Yes it must be the overwhelming power of the Zionists!

I am really sick of hearing such tosh!

Look at the skewered Arab media and its reporting of the situation. Such reporting makes for further misunderstanding.

If you look at the Christain Arabs of Israel and indeed Lebanon they feel pushed out by the fanatics of Hamas and Hizbollah. They feel under threat. Indeed many feel more at ease with Israel.

Put taht on your blog.

jane

Tom
Thank you for this post and for the link to MIFTAH in particular which has reminded me that despite all the difficulties some Palestinians are not prepared to give up on a peaceful approach.

What i find frustrating is the lack of a balanced background book to the current situation [or is it whistling in the wind for such a book to ever be written] which would give me some context from which to make a judgement about the competing claims.

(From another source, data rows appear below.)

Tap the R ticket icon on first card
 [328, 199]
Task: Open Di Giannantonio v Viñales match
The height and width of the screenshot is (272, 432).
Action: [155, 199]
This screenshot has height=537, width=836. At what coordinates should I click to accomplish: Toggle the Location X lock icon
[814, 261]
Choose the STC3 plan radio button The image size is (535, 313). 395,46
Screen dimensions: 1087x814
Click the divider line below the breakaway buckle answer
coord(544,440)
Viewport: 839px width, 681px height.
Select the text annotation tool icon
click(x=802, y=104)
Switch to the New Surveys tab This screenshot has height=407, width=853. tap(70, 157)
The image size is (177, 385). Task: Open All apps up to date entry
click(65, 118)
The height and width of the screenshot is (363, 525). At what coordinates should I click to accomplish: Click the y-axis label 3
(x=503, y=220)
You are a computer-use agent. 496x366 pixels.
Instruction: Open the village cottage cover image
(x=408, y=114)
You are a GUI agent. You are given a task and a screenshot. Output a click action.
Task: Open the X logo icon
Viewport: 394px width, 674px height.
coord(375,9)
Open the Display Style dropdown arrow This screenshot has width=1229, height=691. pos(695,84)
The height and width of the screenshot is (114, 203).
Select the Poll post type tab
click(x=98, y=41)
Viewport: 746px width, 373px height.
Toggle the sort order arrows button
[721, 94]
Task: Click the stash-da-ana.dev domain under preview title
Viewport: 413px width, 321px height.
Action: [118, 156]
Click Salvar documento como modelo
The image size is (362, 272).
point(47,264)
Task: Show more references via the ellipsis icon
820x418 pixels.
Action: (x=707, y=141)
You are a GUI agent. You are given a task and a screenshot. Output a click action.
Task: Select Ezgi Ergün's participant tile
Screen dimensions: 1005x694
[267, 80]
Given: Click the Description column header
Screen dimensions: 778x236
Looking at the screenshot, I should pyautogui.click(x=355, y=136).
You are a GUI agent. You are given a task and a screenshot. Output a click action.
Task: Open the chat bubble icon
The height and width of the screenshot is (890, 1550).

Incidently Rob Artisan's comments rather proves your point made in an earlier post about the difficultly of engaging in an intelligent dialogue because of preconceptions and generalisations.

Thanks and God bless

Fran

Hi Tom

Interesting post. I've followed your links with interest too.

Just a couple of questions. Your references to Zionism have a whiff of disapproval about them. Why so? There's Zionism of all kinds, but essentially it's about Jews having their own national state on their ancient homeland. Why shouldn't Jews have such national aspirations? Other peoples do, so what's the problem with a Jewish State. After all, it's not as though the State forbids non-Jews to live there. Israeli citizens of non-Jewish origin have equal legal rights, MKs, freedom of speech, access to education etc.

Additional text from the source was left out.